Por Oscar Carrasquel
La añoranza es por volver a vivir la pasión de ver aquel
grupo de chiquillos como una bandada de polluelos que en una de esas tardes
dominicales inundaba una cuadra de la plaza Miranda, llenos todos de inmensa alegría
y emociones. El altozano mayor de la Iglesia Matriz de esta Villa de San Luis
de Cura, la que aprendimos a amar, es el escenario escogido para este sencillo
relato. Estuve recordando con nostalgia aquel episodio de hace más de seis décadas.
Alboreaba, como digo, un domingo o un día de fiesta religiosa del calendario católico romano, por lo tanto la fecha escogida para el ritual de bautizo y confirmación; un día de ceremonial solemne en la población, ya que para esos fines había sido convocado para La Villa el señor Obispo del Episcopado de Maracay.
Ya había recibido el párvulo de parte del señor Arzobispo la cruz sobre la frente, además del agua bautismal de una fuente de mármol ubicada en todo el centro del atrio; a un lado de la antigua imagen del apóstol San Juan. También estarían presentes los progenitores y padrinos. Al final de la Eucaristía se oye el alegre repicar del campanario de la Iglesia. Las cinco de la tarde en punto marcaban los dos relojes antiguos en lo alto de la catedral.
Los muchachos en número de seis o siete esperan la salida del padrino por el portón del frente para pedirle la bendición. Venía ataviado de paltó sin corbatín, acompañado de los padres de la criatura y de la cariñosa madrina, con el misal en la mano y de velo cubriéndole la cabeza.
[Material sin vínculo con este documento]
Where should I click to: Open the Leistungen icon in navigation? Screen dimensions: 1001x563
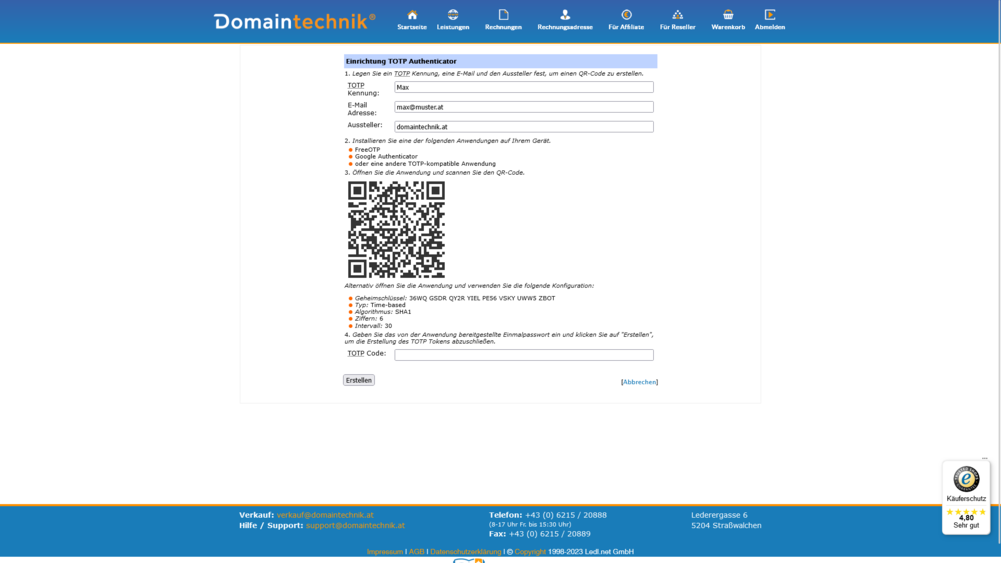click(453, 15)
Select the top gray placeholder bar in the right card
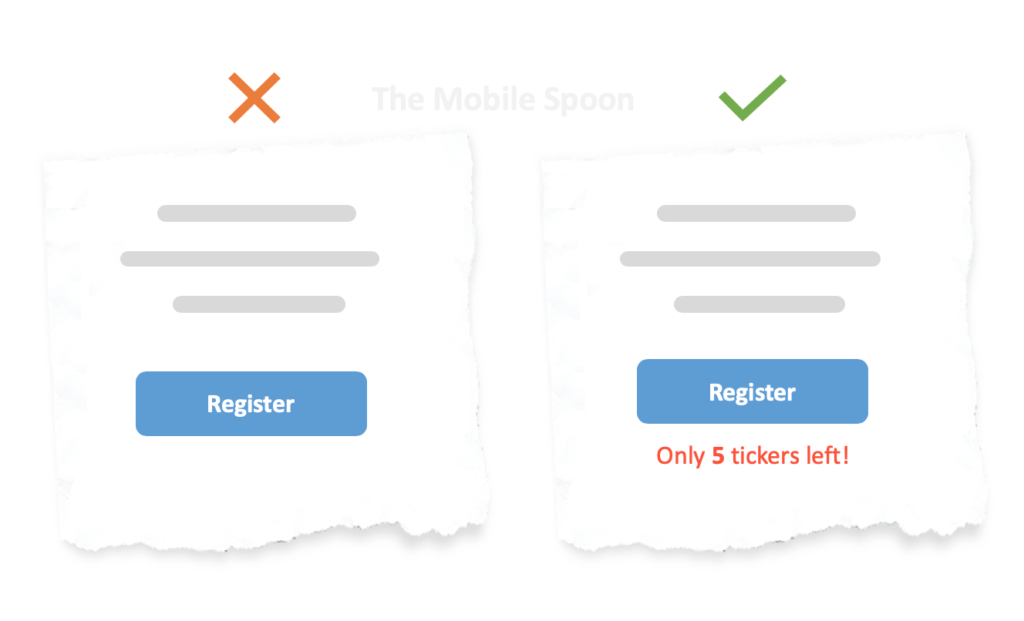Viewport: 1024px width, 621px height. (756, 213)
La madrina es quien trae al recién bautizado reclinado en su regazo. Ya todos los niños han tomado puesto de combate. Y entonces es el instante esperado por todos para gritar en un solo coro de voces:
¡Écheme la bendición padrino!
Después salen en loca carrera y comienzan los gritos alrededor de los diversos ventorrillos cerca de la plaza, el cotufero, el chichero o el vendedor de raspados. Buena parte resuelve adquirir chicles de menta o capsulitas de maní y entrar a la función de vespertina del cine El Corralón, por cuyo boleto de entrada se paga un mediecito (0.25) en taquilla.
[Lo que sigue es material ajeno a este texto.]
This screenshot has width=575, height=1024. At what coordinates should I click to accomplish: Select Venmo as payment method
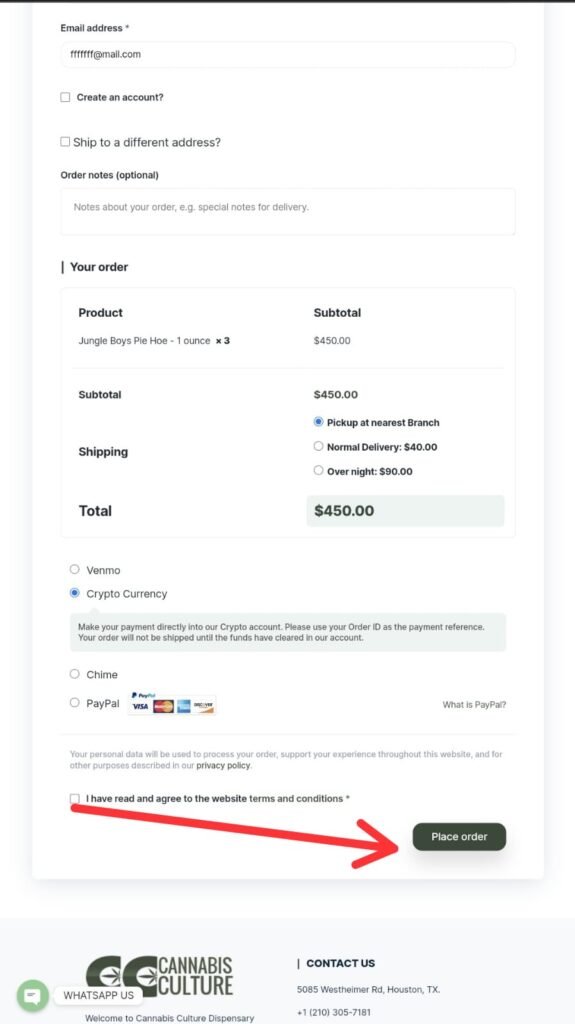[x=74, y=569]
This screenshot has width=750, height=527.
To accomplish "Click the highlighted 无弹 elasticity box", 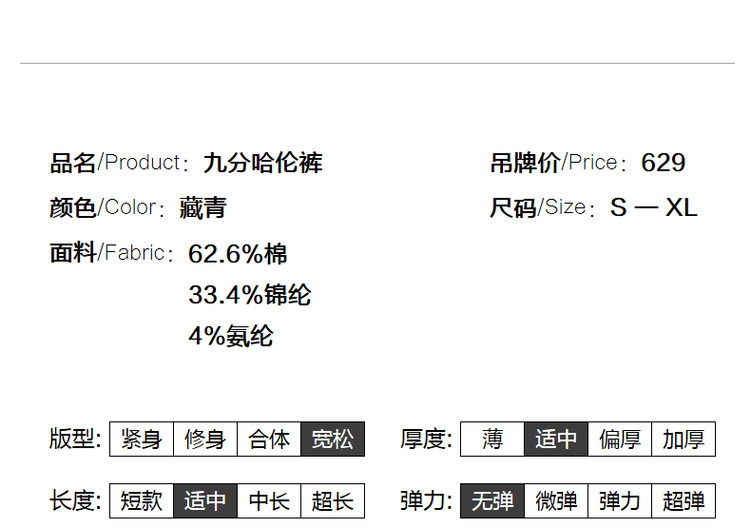I will point(493,501).
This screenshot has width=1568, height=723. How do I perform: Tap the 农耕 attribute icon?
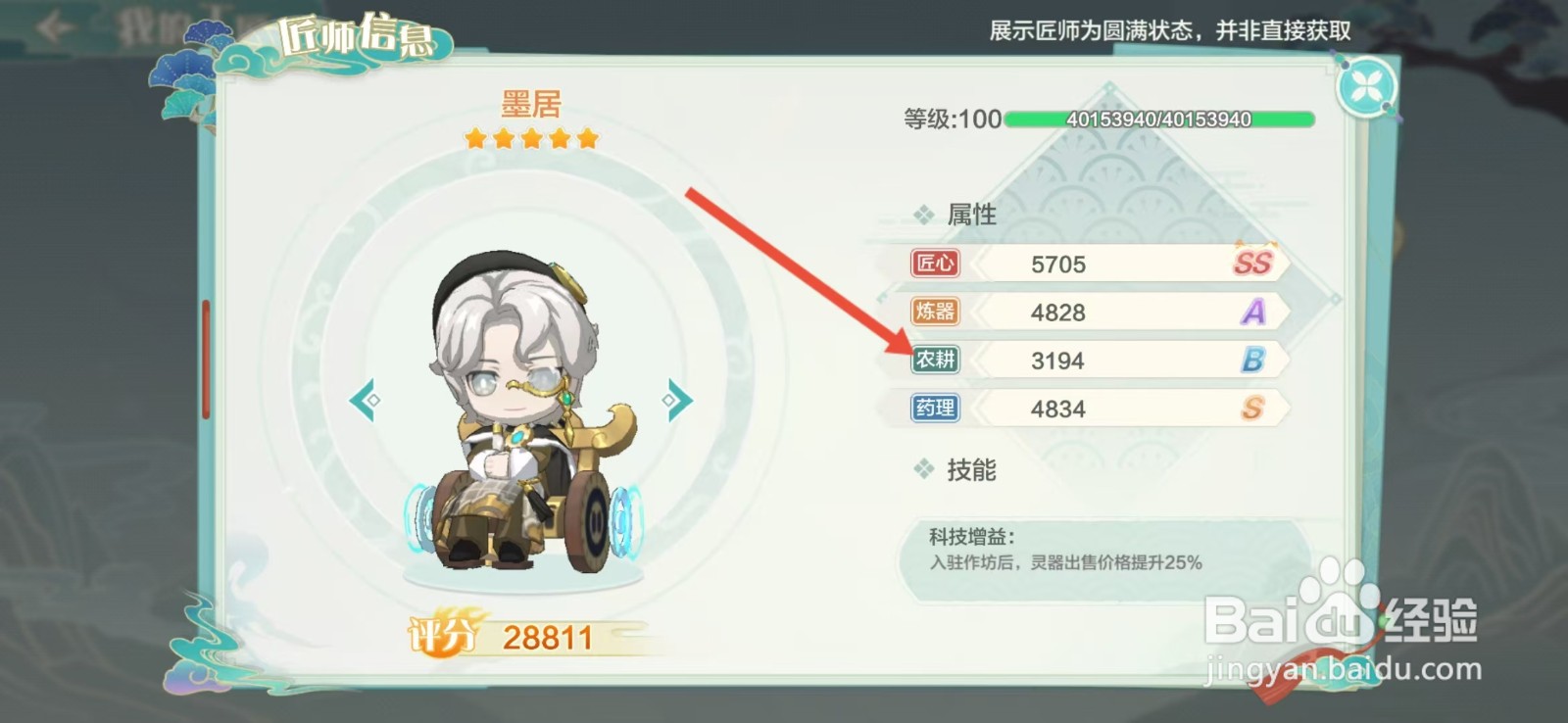935,360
Algunos recordarán aquellas tarjetas impresas para recordar el bautizo, que se le pegaba un mediecito de plata, la cual se repartía entre los seres queridos; la verdad es que esto desapareció del afecto y ha dejado de ser importante en la relación interpersonal. Recuerdo que la especialista era la Editorial Miranda que te entregaba las tarjetas diseñadas con un versito espiritual para la ocasión, inspirado por el prensista y poeta Juan Meza.
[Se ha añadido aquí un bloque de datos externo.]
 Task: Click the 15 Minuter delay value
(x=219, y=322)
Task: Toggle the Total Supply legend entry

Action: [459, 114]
El ritual religioso del cristianismo sigue vigente. Sin embargo, uno quisiera volver a nacer para vivir otra vez estas cosas sencillas y a la vez fascinantes del tiempo transitado, como un sueño que se lleva muy adentro del corazón. Aprovecho esta fecha tricentenaria de nuestra ciudad para escarbar estas cosas aparentemente insignificantes, igual como un colibrí que abreva de una flor sin detenerse.